Auch Engel brauchen Schlaf. Deshalb verziehen wir Linda die Wahl ihrer Nachtvertretung, für die sie ohnehin nichts konnte. Milo murmelte noch etwas von »Stimmbruch«, dann hatten wir die Meldung bereits bestätigt und hielten Kurs auf den Brooklyn Battery Tunnel, der uns auf dem kürzesten Weg unter dem East River hindurch auf die andere Seite brachte. Von dort ging es oberirdisch weiter über den Gowanus Expressway zur Verrazano Narrows Bridge.

Nach dieser Brücke befanden wir uns bereits auf Staten Island. Kurz darauf begegneten uns zwei sirenenheulende Ambulanzfahrzeuge mit zuckenden Lichtschienen.

Als wir den Tatort in der Nähe des High Rock Parks erreichten, herrschte ungewöhnlich wenig Gewimmel. Die üblichen Schaulustigen fehlten völlig. Die Straße lag einsam in einem kleinen Waldstück ohne direkten Kontakt zu einem Wohngebiet. Mehrere Streifenwagen und ein Privatfahrzeug – ein schwarzer Kleintransporter – hielten am Wegrand. Mitten auf dem linken Fahrbahnstreifen stand eine gewaltige Limousine. Jeweils eine Tür vorn und hinten waren geöffnet.

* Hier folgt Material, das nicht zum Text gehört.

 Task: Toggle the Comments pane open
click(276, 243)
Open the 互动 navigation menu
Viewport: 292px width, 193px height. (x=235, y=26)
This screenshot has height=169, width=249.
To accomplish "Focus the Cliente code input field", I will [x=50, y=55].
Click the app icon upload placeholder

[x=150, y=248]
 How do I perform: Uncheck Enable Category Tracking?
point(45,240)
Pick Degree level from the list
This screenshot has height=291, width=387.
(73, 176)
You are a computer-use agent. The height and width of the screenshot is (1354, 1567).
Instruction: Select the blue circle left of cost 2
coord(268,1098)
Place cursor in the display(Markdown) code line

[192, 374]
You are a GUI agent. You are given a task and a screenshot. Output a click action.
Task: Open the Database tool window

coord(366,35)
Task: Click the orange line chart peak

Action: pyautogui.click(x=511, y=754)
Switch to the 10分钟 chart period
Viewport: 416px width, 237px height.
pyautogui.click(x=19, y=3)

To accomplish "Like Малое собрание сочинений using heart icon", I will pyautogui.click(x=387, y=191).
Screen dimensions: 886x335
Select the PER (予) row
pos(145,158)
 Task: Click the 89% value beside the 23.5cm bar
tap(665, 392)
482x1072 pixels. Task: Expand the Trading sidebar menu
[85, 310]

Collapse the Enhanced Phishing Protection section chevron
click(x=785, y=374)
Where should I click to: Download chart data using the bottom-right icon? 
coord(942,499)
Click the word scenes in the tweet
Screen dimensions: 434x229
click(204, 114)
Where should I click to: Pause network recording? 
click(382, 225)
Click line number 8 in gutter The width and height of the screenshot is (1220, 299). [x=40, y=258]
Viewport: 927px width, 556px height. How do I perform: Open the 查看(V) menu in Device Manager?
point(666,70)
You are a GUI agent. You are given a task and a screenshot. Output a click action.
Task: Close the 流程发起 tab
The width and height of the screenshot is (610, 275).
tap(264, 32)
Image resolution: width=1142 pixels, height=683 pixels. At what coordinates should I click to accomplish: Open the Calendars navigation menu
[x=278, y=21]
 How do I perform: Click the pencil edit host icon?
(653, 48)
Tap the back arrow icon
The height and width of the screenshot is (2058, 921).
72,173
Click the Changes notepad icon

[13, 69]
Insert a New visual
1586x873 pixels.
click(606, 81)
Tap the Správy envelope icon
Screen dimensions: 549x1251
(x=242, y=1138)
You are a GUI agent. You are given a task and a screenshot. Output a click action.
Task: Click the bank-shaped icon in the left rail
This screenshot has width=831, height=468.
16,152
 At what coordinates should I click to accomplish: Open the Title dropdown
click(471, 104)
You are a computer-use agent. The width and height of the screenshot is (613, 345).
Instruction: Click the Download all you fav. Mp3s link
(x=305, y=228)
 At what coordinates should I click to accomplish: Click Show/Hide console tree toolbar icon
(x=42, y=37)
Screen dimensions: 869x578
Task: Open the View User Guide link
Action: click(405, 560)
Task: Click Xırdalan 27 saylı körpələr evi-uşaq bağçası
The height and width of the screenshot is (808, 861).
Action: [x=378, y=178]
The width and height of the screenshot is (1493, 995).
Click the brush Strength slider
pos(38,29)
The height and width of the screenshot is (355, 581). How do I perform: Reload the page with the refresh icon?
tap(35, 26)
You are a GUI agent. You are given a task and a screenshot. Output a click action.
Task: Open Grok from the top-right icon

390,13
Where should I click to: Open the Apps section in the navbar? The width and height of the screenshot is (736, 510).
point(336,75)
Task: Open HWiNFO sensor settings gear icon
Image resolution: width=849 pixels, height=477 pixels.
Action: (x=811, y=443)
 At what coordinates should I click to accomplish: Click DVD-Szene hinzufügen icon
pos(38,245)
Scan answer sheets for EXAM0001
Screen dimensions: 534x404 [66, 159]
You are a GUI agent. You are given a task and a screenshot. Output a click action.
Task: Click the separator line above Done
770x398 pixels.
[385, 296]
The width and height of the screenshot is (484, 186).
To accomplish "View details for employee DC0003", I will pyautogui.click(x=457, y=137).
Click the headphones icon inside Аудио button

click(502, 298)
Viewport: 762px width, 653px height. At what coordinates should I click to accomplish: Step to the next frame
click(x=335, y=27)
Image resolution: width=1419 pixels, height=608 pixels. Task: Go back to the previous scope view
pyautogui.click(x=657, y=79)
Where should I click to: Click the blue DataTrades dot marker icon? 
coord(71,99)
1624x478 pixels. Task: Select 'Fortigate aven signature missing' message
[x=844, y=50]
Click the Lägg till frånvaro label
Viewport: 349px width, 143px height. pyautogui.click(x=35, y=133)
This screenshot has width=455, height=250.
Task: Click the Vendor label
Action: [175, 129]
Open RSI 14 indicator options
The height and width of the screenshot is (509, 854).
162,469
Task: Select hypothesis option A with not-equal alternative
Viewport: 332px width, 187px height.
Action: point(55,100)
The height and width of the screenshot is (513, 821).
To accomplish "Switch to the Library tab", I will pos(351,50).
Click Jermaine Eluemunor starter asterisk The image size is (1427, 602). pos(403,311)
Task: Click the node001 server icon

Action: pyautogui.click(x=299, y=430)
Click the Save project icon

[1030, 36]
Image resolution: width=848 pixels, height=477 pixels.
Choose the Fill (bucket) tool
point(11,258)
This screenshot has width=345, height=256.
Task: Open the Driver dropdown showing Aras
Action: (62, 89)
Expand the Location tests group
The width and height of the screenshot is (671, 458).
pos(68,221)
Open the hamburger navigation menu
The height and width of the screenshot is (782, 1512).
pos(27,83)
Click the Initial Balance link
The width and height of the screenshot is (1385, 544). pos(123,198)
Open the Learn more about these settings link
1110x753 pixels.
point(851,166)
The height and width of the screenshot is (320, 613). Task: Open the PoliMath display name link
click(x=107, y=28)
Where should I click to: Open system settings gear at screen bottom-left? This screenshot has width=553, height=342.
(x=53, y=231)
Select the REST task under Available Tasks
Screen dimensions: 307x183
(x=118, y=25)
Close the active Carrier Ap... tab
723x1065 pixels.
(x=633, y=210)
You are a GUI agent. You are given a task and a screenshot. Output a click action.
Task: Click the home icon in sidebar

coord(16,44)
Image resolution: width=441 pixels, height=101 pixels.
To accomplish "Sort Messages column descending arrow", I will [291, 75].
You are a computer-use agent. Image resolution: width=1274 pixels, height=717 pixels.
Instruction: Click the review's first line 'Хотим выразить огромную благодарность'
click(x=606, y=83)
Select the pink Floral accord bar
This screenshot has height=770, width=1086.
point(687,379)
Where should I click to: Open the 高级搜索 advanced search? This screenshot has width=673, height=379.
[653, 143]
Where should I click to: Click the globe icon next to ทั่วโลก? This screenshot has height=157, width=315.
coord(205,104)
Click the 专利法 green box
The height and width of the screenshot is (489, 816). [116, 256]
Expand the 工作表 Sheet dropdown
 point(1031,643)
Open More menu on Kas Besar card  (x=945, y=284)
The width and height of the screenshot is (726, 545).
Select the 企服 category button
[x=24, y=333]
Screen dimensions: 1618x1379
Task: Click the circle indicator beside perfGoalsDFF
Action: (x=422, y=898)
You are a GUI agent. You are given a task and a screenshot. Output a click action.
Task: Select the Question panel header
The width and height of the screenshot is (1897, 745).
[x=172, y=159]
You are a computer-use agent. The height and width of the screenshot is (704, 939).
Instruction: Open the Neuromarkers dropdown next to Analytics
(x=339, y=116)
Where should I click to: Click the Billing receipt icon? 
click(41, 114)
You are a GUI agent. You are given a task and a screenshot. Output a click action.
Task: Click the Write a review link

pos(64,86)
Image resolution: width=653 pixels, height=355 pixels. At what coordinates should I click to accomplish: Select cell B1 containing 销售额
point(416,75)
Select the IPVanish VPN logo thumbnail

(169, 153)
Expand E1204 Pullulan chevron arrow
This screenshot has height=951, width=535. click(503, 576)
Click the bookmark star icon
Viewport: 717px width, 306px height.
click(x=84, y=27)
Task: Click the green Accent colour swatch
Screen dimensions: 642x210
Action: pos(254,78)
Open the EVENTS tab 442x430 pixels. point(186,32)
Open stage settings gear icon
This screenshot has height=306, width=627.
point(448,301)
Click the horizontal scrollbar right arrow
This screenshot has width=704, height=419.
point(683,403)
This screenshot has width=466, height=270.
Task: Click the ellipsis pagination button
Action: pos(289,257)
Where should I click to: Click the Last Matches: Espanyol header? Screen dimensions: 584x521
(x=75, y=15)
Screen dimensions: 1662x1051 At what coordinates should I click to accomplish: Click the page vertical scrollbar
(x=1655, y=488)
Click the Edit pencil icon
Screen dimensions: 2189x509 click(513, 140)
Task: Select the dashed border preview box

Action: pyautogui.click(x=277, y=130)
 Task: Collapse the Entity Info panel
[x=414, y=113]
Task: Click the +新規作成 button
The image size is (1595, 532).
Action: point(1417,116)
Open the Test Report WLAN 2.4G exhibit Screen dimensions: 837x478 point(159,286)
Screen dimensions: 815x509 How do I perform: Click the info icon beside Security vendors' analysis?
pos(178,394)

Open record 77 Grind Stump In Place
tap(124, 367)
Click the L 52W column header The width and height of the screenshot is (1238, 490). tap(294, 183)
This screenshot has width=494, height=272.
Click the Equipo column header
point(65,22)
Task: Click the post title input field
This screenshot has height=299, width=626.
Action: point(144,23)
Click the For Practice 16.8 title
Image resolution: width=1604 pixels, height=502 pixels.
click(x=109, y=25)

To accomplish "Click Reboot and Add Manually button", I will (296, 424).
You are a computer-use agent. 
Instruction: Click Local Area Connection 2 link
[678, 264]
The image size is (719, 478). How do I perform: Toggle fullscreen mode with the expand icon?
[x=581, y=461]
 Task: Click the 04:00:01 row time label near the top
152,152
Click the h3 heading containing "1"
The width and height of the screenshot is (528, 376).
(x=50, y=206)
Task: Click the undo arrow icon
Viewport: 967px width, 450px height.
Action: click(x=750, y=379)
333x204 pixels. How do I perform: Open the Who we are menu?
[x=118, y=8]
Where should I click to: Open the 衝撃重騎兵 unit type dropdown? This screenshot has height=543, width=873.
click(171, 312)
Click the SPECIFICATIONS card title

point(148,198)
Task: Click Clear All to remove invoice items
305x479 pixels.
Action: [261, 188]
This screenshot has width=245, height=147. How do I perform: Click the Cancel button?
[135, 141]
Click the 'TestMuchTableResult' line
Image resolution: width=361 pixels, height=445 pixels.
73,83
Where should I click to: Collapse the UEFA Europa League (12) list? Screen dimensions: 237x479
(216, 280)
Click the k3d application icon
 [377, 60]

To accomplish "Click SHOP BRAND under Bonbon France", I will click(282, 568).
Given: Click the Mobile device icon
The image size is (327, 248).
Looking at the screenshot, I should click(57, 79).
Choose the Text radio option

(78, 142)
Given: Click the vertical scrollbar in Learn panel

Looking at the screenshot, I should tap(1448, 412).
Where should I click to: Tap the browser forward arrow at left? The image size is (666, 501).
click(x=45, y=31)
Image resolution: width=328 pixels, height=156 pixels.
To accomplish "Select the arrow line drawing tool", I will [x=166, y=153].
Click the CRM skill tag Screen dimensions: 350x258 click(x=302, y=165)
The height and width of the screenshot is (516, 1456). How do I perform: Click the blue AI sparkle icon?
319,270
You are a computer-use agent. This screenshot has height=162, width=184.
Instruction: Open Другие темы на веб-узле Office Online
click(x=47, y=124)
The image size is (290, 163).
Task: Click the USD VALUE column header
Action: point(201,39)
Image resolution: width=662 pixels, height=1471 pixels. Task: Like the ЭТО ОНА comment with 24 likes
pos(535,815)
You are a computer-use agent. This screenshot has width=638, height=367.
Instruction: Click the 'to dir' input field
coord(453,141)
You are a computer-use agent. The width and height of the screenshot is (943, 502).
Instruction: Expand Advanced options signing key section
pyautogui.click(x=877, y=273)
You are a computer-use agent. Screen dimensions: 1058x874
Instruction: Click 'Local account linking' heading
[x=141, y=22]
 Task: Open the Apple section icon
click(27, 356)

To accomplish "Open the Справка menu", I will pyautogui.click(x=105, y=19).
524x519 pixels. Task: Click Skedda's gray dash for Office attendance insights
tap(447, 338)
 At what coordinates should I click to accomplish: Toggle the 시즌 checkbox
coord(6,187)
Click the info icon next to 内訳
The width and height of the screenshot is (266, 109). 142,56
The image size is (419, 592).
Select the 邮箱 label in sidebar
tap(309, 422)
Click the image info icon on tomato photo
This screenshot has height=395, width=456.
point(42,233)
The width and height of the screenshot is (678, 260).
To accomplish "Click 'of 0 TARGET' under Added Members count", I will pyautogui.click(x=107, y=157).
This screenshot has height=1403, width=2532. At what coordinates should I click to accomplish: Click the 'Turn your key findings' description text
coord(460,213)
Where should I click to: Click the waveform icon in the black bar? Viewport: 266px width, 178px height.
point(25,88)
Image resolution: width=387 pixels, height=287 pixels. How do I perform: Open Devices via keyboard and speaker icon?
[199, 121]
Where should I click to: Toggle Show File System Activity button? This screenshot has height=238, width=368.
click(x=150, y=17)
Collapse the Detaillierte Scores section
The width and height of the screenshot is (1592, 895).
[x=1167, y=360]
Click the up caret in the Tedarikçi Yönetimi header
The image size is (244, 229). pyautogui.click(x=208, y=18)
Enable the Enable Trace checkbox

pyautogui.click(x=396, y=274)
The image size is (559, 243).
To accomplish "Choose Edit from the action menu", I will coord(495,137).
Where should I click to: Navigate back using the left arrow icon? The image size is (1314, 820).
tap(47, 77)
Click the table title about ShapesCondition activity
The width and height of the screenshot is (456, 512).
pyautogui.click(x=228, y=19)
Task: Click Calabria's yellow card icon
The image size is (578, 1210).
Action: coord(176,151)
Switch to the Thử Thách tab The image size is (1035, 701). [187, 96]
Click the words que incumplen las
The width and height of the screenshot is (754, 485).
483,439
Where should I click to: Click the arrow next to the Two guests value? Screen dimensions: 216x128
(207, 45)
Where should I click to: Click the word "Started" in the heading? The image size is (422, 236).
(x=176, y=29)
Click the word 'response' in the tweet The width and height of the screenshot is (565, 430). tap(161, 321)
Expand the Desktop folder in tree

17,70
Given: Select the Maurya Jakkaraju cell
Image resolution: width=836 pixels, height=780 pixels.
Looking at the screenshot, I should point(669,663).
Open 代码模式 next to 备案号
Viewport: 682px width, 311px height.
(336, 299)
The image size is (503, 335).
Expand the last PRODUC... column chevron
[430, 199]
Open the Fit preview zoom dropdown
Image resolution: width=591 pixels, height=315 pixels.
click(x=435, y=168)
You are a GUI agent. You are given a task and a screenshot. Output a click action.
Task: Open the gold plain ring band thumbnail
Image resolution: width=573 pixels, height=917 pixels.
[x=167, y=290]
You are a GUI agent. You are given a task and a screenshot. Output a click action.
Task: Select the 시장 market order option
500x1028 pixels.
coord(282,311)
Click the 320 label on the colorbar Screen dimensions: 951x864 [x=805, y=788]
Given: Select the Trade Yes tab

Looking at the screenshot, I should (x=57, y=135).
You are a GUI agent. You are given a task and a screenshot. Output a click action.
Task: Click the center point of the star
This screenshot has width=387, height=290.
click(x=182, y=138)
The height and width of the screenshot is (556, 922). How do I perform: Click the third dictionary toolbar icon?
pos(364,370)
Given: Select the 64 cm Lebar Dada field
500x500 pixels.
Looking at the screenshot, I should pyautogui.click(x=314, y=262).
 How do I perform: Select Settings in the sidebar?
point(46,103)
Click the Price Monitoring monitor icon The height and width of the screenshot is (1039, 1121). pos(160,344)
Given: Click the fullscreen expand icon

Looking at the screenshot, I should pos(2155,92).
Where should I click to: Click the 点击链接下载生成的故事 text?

Wir wiesen uns aus und wurden von einem Cop zum Einsatzleiter der City Police geführt. Sein Name war Jenkins. Detective Lieutenant. Im Fachjargon einfach »Teck« genannt. Er war höchstens vierzig und gestikulierte wie aufgezogen, während er uns Meldung erstattete. Die Narbe quer über die linke Gesichtshälfte hatte er sich bestimmt nicht beim Rasieren zugezogen.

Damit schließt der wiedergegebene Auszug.